Sospecho de casi todos los que ensalzan la palabra patria. Huyo de quienes la utilizan constantemente. No me gusta casi nadie que se declare patriota. Me intento convencer de que, como en casi todo, hay excepciones. Me cuesta, pero lo hago. Quien hace la ley, hace la trampa. Casi siempre que se pone la patria por delante, cruzo los dedos porque sé que nada bueno vendrá después. «Hasta la victoria siempre» suena bien; «patria o muerte», no. Lo tengo muy claro.
Yo no soy de España ni de San Sebastián. Tampoco soy europeo ni del País Vasco. Soy, más bien, del soul, del rhythm and blues y del rock and roll. La música es lo más parecido a una patria que conozco, el único lugar con el que me identifico. En mi patria no hay lazos jurídicos; históricos sí, imposible soslayarlos, pero sobre todo, los lazos afectivos son lo que dan identidad al único sentimiento de pertenencia que reconozco. Mi patria es una voz desgarrada, un órgano Hammond y la música hecha con las tripas.

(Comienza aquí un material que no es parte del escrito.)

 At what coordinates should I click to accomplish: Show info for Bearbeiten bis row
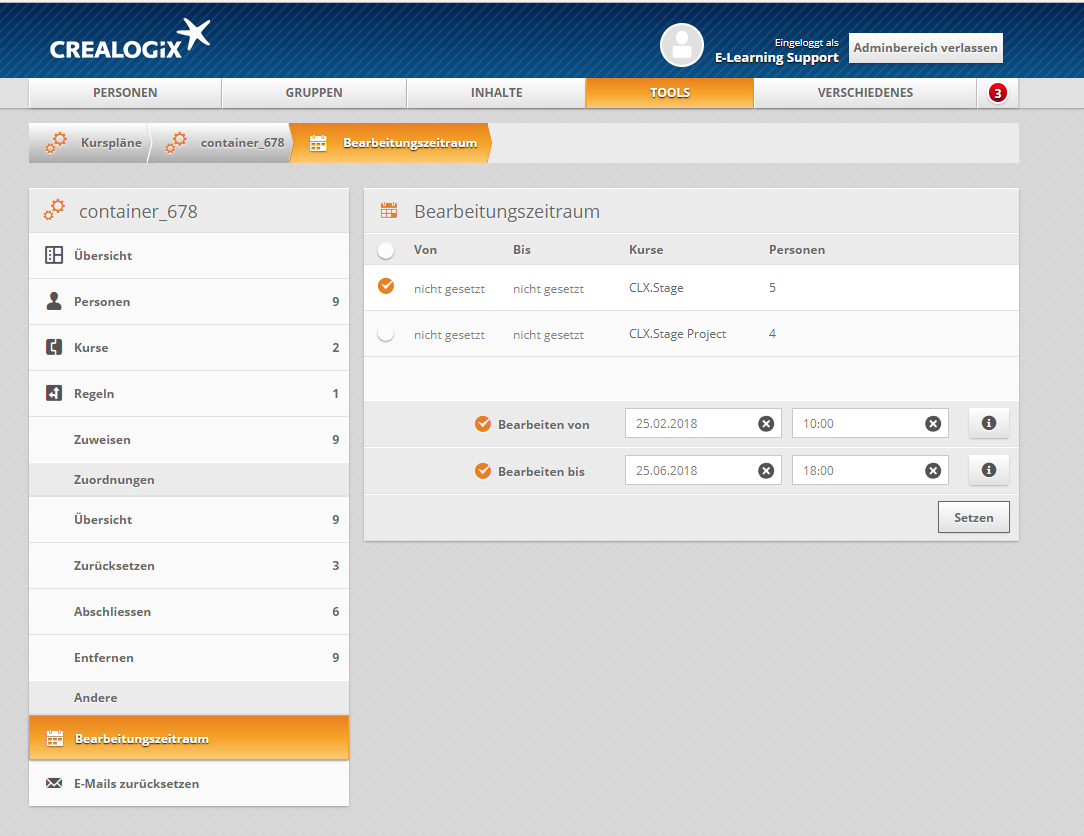pos(989,470)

Yo nací en el país de la música de Van Morrison, sentí con las palabras encadenadas de John Martyn, conocí el asombro en las tierras de Tom Waits, crecí con la poesía de Leonard Cohen y aprendí a escuchar escuchando a Bob Dylan. Ellos son mi patria. Ellos son el territorio con el que me identifico y al que pertenezco. Me siento más cercano a Minnesota que a otros muchos lugares que sí he pisado. He comido un bagel frente al edificio donde está retratado en Montreal; al mirarlo me sentía en casa. Nunca he estado, ni creo que lo haga, en Pomona, California, pero es un lugar de mi geografía particular. El lugar más preciado de Inglaterra siempre será New Malden, aunque no sepa encontrarlo, y mi casa siempre estará en Cyprus Avenue en Belfast. Allí no veo disparos ni enfrentamientos; veo, mejor escucho, la verdad salida de una garganta.
Patria y geografía que cada uno se va formando. Nada tienen que ver con el lugar en el que a uno le toca nacer. Geografía que se va creando y ensanchando con el tiempo, lugar al que siempre se quiere volver, sentimiento que conforma la única patria posible: la que nosotros decidimos adoptar. Siempre es más importante querer y pertenecer a lugares que nosotros hemos escogido que a sitios en los que simplemente nos tocó abrir los ojos.
Las patrias, como siempre he pensado, nunca tienen banderas. La mía, las mías, tienen paredes, sonidos, paisajes reales e imaginados, ojos que a veces me miran. La patria nunca jamás se puede representar en un mapa. Mi patria tiene muchas más cosas verdaderas que ríos, ciudades, pueblos y fronteras. Las patrias han de ser abiertas; los patriotas sobran, ellos solo empequeñecen y cierran ojos y oídos a todo lo que tiene que ser visto y oído.
Todos deberíamos ser hijos adoptivos, elegir la patria en la que vivir y dejar que el tiempo la vaya construyendo. Así patria y casa llegarán a ser una misma cosa.